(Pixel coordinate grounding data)

________________________________________

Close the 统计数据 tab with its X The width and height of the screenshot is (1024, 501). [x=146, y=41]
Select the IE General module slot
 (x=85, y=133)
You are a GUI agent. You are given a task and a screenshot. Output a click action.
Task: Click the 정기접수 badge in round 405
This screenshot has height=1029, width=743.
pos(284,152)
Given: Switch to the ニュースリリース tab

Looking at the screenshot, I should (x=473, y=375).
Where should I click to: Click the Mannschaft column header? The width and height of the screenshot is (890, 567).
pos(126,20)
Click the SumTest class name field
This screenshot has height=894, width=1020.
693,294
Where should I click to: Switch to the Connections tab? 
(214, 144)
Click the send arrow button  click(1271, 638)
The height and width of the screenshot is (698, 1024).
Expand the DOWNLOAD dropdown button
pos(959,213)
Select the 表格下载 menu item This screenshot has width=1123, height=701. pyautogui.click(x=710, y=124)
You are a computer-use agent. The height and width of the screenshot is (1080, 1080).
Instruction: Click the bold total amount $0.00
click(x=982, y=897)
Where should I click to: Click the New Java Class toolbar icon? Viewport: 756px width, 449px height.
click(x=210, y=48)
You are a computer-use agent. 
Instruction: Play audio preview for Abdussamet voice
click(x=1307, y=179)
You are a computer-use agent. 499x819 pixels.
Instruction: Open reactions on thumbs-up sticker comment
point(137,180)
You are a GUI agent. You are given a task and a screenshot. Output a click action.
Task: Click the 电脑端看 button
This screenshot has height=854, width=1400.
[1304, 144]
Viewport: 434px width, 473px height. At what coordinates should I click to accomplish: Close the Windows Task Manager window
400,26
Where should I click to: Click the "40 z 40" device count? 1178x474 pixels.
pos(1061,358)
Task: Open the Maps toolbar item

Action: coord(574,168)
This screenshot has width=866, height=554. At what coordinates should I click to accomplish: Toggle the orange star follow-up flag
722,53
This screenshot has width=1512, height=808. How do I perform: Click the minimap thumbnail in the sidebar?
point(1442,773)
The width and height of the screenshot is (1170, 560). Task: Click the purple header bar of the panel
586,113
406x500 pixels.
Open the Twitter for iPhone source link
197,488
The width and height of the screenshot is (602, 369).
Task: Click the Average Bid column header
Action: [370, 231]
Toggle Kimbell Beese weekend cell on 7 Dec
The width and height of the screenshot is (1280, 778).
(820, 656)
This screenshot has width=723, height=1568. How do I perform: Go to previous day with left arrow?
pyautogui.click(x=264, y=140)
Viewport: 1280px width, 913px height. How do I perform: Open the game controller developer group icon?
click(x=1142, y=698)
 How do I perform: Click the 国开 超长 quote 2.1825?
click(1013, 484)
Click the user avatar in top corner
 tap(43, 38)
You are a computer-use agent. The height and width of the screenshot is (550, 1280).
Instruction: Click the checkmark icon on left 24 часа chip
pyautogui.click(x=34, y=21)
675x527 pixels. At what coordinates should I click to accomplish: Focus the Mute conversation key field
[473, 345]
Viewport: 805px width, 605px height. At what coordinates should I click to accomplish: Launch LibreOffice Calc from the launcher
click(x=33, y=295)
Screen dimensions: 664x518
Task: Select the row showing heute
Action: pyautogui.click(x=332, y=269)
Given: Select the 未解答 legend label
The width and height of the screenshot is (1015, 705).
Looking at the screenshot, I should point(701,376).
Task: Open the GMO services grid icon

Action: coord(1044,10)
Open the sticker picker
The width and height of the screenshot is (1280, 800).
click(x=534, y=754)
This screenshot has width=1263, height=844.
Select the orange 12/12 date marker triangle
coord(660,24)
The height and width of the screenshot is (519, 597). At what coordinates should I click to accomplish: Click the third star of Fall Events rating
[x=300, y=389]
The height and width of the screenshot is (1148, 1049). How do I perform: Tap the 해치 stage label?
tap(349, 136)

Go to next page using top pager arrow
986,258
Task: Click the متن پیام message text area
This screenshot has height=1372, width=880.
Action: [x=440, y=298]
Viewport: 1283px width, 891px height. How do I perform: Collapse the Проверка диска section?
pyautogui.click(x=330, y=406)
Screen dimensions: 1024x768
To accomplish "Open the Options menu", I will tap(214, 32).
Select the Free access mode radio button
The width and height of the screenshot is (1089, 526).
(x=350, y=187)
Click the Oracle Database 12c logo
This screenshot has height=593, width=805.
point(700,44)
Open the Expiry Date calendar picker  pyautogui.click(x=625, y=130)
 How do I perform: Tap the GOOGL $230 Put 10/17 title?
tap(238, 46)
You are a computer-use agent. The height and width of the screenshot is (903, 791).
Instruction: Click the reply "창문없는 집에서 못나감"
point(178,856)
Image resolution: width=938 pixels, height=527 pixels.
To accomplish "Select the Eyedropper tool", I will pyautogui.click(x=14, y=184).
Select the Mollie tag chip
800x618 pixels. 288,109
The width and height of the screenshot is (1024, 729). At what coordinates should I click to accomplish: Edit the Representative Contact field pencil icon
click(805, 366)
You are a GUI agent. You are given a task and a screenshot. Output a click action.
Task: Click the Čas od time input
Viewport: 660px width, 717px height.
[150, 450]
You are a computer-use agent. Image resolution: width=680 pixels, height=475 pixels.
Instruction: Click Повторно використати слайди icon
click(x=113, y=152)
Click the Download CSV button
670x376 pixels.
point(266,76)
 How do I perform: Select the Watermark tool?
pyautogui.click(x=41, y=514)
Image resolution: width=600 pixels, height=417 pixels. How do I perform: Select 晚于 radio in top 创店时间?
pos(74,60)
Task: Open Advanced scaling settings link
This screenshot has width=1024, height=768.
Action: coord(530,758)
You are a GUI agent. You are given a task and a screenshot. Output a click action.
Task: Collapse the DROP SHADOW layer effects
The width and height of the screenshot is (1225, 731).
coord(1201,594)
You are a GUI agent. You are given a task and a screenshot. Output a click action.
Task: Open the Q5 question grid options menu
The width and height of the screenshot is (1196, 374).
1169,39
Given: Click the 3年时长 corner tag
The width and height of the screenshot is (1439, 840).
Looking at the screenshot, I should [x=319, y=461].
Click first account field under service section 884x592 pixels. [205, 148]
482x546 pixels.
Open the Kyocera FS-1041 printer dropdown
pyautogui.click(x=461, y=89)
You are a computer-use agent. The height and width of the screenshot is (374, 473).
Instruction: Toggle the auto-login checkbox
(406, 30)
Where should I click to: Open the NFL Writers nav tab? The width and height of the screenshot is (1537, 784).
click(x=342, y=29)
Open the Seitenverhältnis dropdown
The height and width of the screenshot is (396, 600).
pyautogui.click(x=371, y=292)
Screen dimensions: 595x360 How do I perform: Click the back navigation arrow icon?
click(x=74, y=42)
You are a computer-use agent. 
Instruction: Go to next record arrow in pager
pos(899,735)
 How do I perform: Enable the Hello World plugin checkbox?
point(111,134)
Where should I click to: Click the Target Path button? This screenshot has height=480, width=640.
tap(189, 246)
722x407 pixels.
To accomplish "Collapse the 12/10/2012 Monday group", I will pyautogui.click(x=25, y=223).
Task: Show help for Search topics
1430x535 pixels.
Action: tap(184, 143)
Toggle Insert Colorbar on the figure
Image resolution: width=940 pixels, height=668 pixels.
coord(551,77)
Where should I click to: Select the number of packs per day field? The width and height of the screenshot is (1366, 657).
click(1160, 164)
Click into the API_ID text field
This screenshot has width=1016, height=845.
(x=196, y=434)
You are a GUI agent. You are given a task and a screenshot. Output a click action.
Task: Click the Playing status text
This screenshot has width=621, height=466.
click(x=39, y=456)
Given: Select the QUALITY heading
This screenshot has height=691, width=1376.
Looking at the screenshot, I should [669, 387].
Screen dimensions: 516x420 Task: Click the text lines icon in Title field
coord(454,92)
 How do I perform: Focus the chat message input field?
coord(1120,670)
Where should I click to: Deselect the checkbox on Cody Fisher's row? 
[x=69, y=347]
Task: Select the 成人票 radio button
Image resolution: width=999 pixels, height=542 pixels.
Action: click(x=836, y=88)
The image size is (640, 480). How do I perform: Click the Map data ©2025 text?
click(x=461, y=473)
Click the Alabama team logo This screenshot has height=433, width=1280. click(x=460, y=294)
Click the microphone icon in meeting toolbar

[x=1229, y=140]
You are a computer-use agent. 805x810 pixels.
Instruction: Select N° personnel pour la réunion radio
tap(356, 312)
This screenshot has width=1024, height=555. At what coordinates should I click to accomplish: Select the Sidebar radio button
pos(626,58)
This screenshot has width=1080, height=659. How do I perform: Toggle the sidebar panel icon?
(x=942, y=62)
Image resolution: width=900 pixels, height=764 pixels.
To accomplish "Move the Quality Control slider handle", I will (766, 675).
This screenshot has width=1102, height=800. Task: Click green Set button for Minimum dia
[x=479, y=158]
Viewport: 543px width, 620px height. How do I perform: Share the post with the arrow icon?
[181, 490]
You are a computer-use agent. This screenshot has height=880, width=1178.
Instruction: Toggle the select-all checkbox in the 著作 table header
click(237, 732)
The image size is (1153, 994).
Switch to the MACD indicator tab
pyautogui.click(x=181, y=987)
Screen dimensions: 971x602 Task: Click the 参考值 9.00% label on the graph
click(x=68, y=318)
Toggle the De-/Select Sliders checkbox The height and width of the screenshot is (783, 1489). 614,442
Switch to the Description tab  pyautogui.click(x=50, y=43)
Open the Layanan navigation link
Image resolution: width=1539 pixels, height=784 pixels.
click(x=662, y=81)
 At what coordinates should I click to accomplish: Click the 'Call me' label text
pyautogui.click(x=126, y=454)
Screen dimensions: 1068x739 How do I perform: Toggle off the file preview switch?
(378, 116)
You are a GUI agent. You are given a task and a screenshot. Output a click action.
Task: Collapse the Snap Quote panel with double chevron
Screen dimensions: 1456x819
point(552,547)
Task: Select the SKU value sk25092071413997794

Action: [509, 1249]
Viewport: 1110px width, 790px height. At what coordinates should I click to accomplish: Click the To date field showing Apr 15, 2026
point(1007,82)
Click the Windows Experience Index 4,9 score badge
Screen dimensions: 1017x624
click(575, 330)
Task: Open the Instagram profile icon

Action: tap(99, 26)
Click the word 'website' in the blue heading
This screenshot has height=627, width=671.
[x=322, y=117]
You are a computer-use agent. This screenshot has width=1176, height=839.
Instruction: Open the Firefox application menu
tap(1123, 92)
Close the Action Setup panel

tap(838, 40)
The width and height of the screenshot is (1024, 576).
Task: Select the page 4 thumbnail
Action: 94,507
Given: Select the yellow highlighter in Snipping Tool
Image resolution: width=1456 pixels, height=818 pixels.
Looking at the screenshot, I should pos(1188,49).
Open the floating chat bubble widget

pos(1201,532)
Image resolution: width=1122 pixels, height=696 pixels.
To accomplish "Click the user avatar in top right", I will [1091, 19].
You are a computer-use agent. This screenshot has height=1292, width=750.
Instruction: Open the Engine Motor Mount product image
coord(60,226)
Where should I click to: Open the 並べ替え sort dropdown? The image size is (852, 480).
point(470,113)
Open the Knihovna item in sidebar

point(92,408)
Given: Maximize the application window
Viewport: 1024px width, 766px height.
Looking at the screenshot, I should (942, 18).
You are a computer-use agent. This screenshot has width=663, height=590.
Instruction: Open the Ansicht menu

________________________________________

*What is being asked*
Read through the entries above, and wherever a line holds the string "badge", copy it.

*Solution for this task*
Task: Click the 정기접수 badge in round 405
Click the Windows Experience Index 4,9 score badge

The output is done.